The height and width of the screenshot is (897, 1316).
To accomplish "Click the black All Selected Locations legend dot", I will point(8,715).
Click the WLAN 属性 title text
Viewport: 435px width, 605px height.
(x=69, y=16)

What to work on>
The expected response is the full set of records, reproduced exactly.

Reply to the exercise>
The height and width of the screenshot is (897, 1316).
To accomplish "Click the black All Selected Locations legend dot", I will point(8,715).
Click the WLAN 属性 title text
Viewport: 435px width, 605px height.
(x=69, y=16)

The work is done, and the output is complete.